• [Input rows]
◇ ◇ ◇
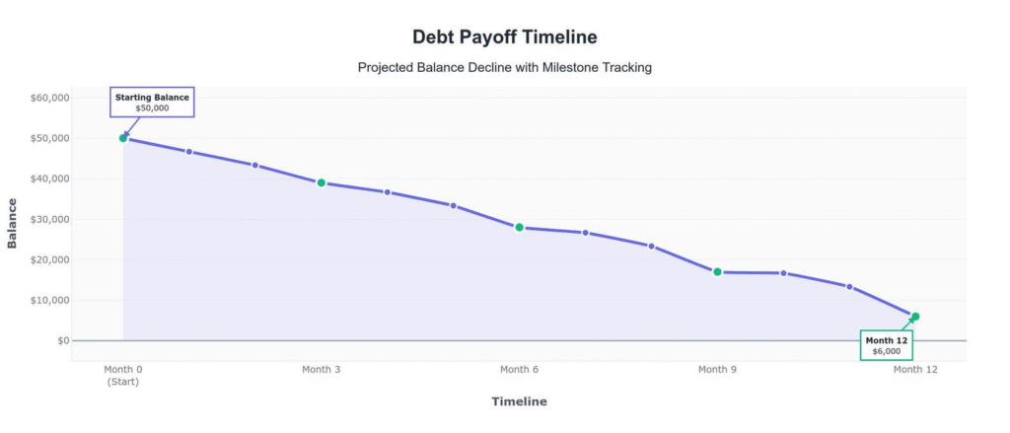This screenshot has height=433, width=1010.
Task: Select the green Month 6 milestone point
Action: [x=519, y=227]
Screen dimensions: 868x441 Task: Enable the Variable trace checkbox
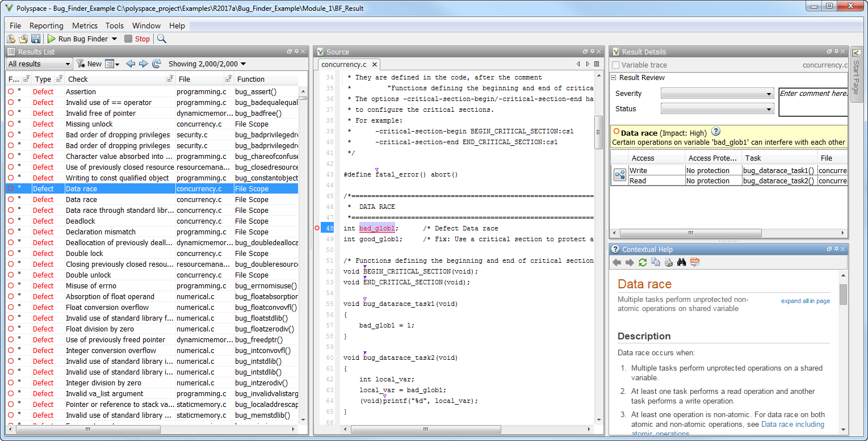(x=616, y=65)
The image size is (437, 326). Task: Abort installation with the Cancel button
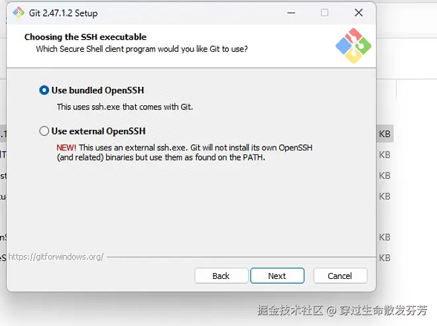340,276
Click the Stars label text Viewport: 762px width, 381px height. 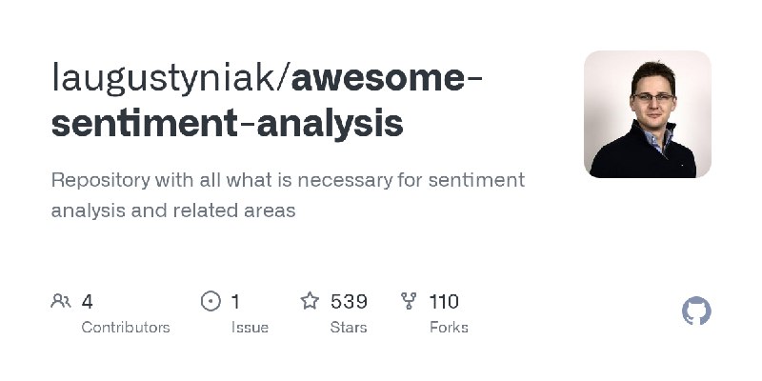coord(349,328)
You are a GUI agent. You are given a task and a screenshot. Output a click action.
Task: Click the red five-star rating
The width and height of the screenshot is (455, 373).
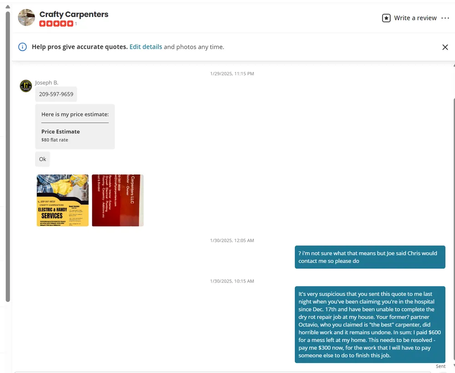coord(56,24)
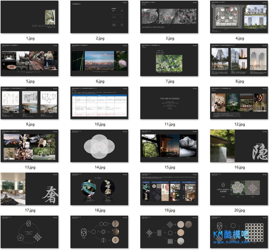This screenshot has height=250, width=269.
Task: Open the 6.jpg city skyline thumbnail
Action: pyautogui.click(x=100, y=60)
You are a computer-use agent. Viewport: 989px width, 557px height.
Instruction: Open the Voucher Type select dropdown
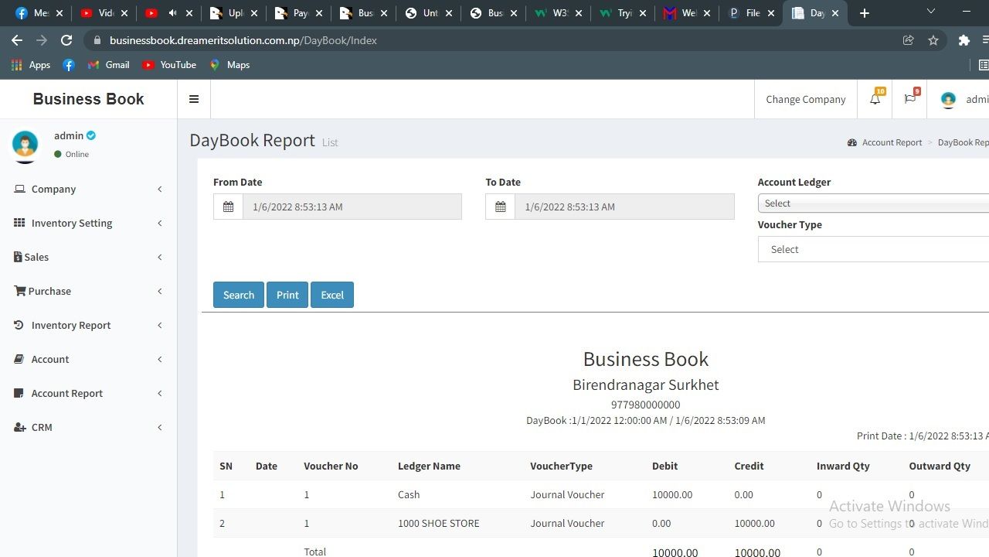pyautogui.click(x=873, y=249)
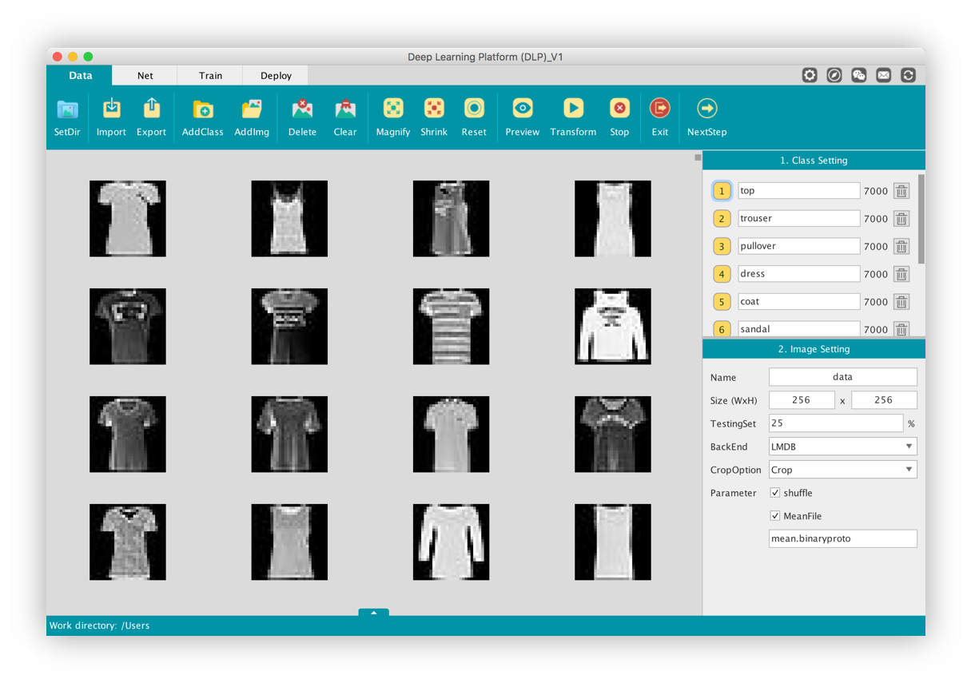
◇ ◇ ◇
• [Task goal] Reproduce the items verbatim, starting at the beginning of the items and ending with the line that contains "(x=616, y=65)", including both ends. Omit the pictures from your answer.

• [Reply to the exercise]
This screenshot has height=433, width=1010.
Task: Select the green Month 6 milestone point
Action: [x=519, y=227]
Screen dimensions: 868x441 Task: Enable the Variable trace checkbox
(x=616, y=65)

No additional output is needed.